I've conducted a multinomial logistic regression analysis in Stata, followed by a Wald test, and was hoping someone could confirm that my code is doing what I think it's doing.
NB: I'm using some of Stata's example data to illustrate. The analysis I'm running for this illustration is completely meaningless, but uses the same procedure as my 'real' analysis, other than the fact that my real analysis also includes some probability weights and other covariates.
sysuse auto.dta
First, I run a multinomial logistic regression, predicting 'Repair Record' from 'Foreign' and 'Price':
mlogit rep78 i.foreign price, base(1) rrr nolog
Multinomial logistic regression Number of obs = 69
LR chi2(8) = 31.15
Prob > chi2 = 0.0001
Log likelihood = -78.116372 Pseudo R2 = 0.1662
------------------------------------------------------------------------------
rep78 | RRR Std. Err. z P>|z| [95% Conf. Interval]
-------------+----------------------------------------------------------------
1 | (base outcome)
-------------+----------------------------------------------------------------
2 |
foreign |
Foreign | .7822853 1672.371 -0.00 1.000 0 .
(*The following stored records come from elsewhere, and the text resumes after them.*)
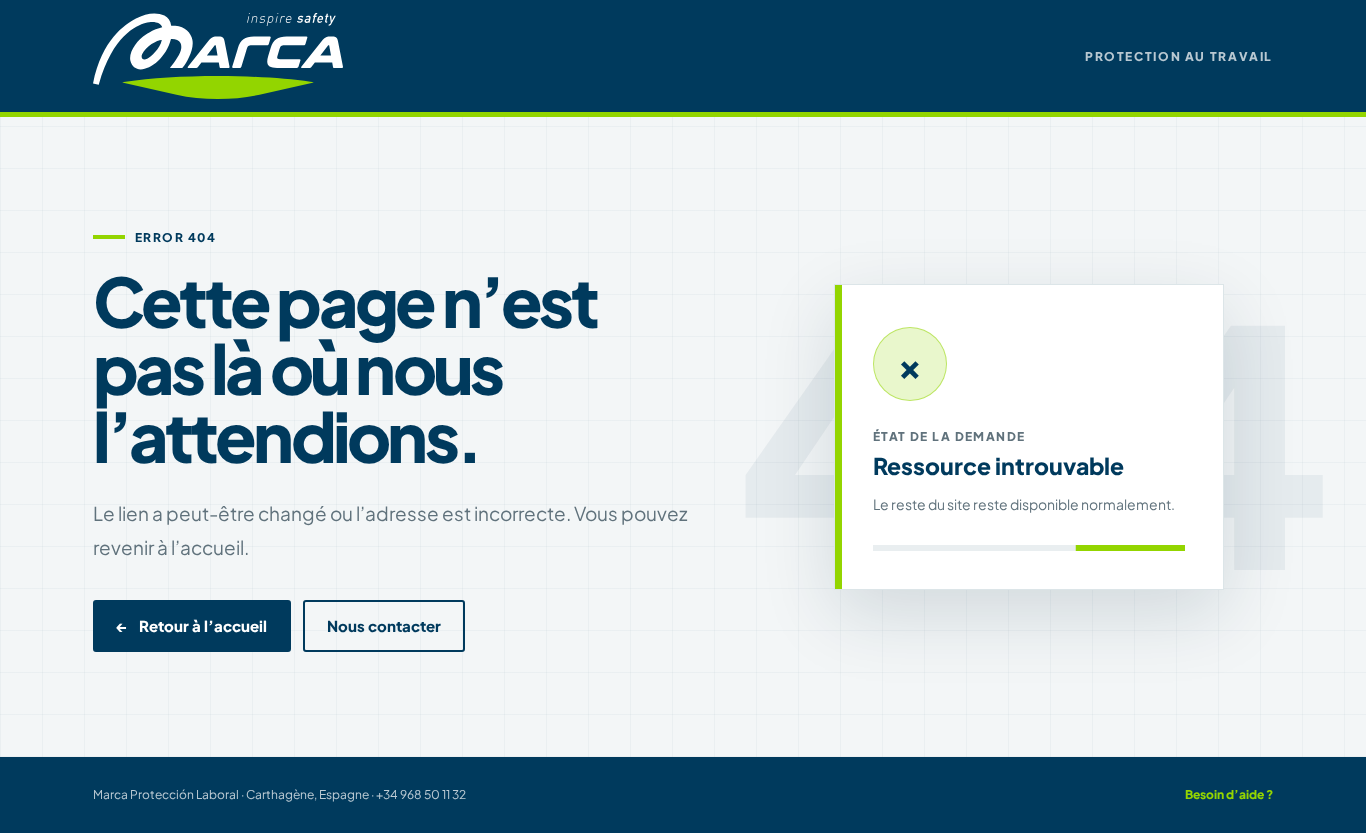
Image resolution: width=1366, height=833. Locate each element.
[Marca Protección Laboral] (218, 55)
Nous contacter (384, 626)
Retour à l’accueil (192, 626)
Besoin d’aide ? (1229, 794)
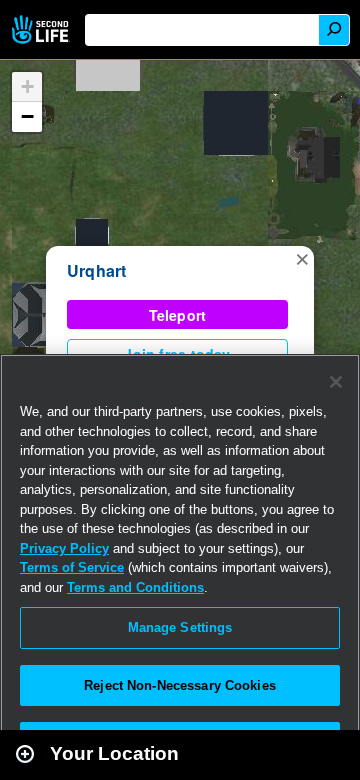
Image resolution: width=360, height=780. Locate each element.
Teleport (178, 315)
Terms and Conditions (135, 587)
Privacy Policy (64, 548)
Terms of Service (72, 567)
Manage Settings (180, 627)
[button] (302, 258)
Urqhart (97, 270)
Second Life (42, 29)
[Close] (336, 382)
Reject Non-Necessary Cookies (180, 685)
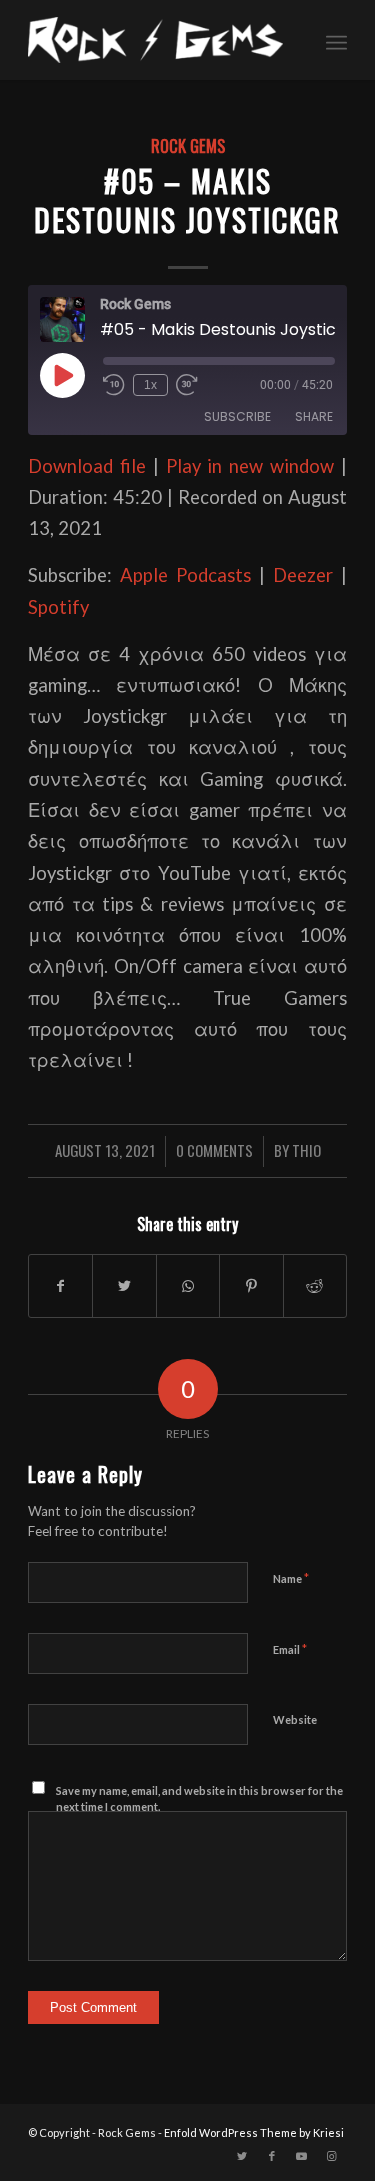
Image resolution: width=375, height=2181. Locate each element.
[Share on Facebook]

price | 1.000414 .0007027 0.59 0.556 .9990375 1.001792
_cons | .5000195 1.669979 -0.21 0.836 .000718 348.2204
-------------+----------------------------------------------------------------
3 |
foreign |
Foreign | 686842 1.30e+09 0.01 0.994 0 .
price | 1.000462 .0006955 0.66 0.507 .9990996 1.001826
_cons | 1.254303 4.106511 0.07 0.945 .0020494 767.6863
-------------+----------------------------------------------------------------
4 |
foreign |
Foreign | 6177800 1.17e+10 0.01 0.993 0 .
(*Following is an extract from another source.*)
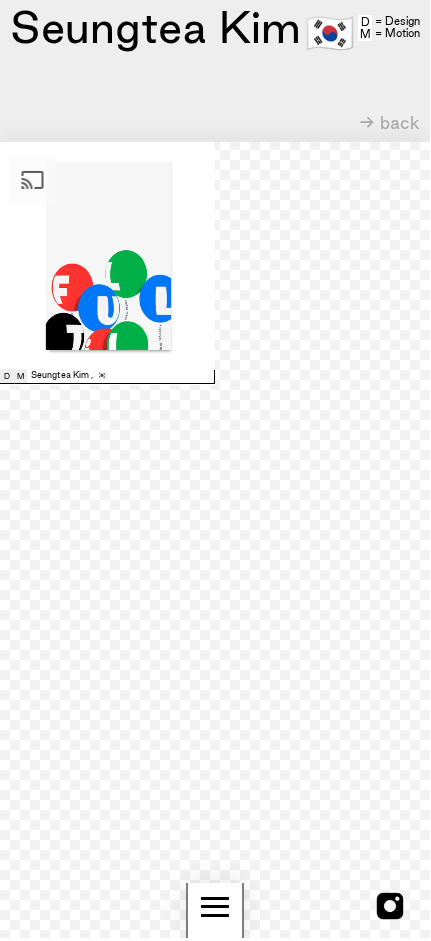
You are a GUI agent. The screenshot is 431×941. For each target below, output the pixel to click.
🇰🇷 (330, 31)
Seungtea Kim (60, 375)
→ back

price | 1.000421 .0006999 0.60 0.547 .9990504 1.001794
_cons | .5379627 1.7848 -0.19 0.852 .0008067 358.7452
-------------+----------------------------------------------------------------
5 |
foreign |
Foreign | 2.79e+07 5.29e+10 0.01 0.993 0 .
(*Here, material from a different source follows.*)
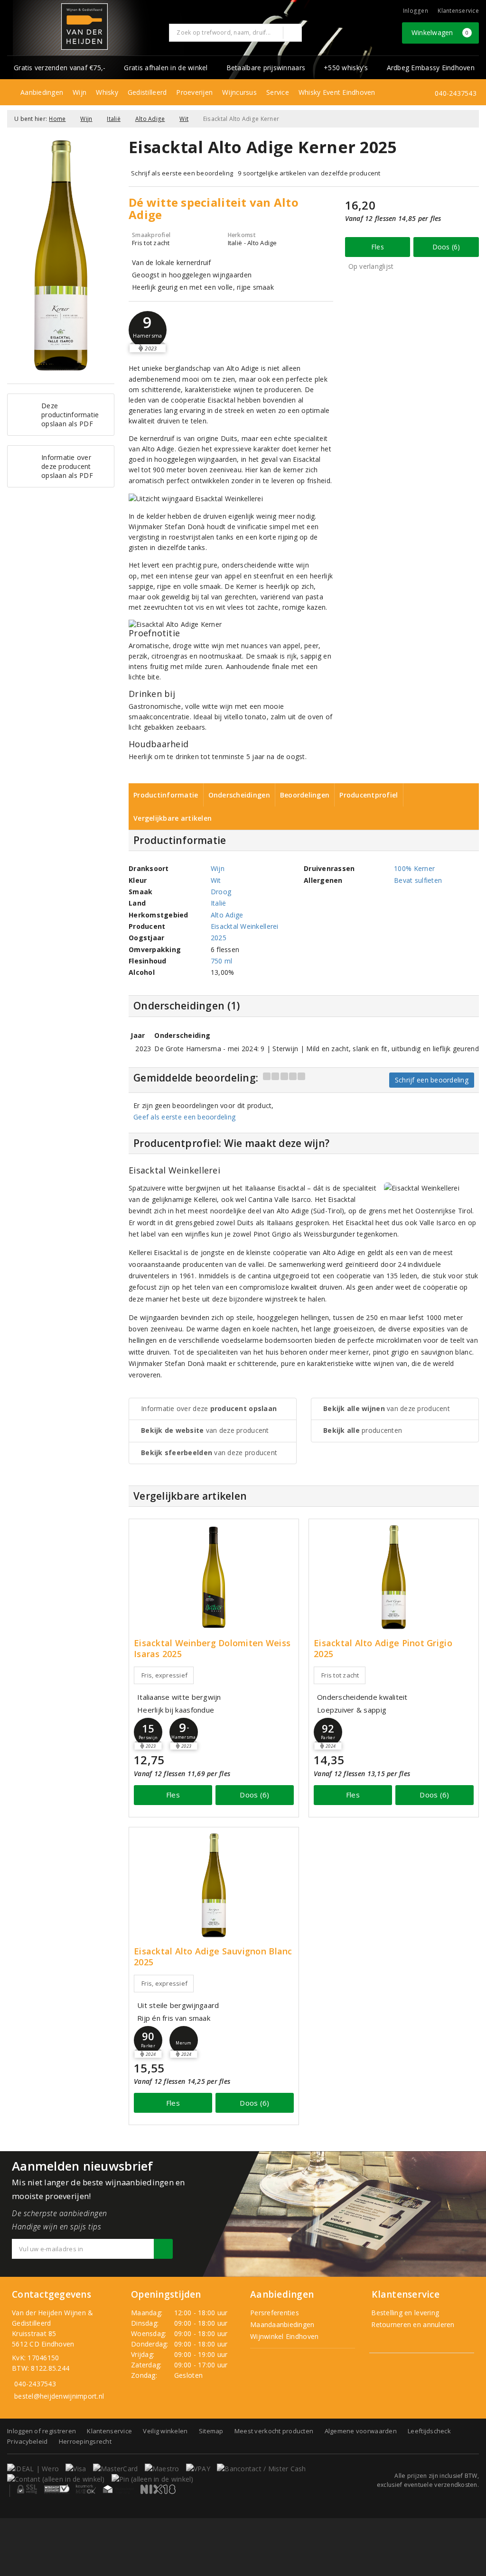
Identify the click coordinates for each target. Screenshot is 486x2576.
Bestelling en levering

price | 1.000386 .0007125 0.54 0.587 .9989911 1.001784
_cons | .146745 .5072292 -0.56 0.579 .0001676 128.4611
------------------------------------------------------------------------------
Second, I want to know whether the 'Foreign' coefficient for outcome category 4 is significantly different to the 'Foreign' coefficient for outcome category 5. So, I run a Wald test:
test [4]1.foreign = [5]1.foreign
( 1) [4]1.foreign - [5]1.foreign = 0
chi2( 1) = 2.72
Prob > chi2 = 0.0988
From this, I conclude that the 'Foreign' coefficient for outcome category 4 is NOT significantly different to the 'Foreign' coefficient for outcome category 5. Put more simply, the association between 'Foreign' and 'Repair 4' (compared to 'Repair 1') is equal to the association between 'Foreign' and 'Repair 5' (compared to 'Repair 1') .
Is my code for the Wald test, and my inferences about what it's doing and showing, correct?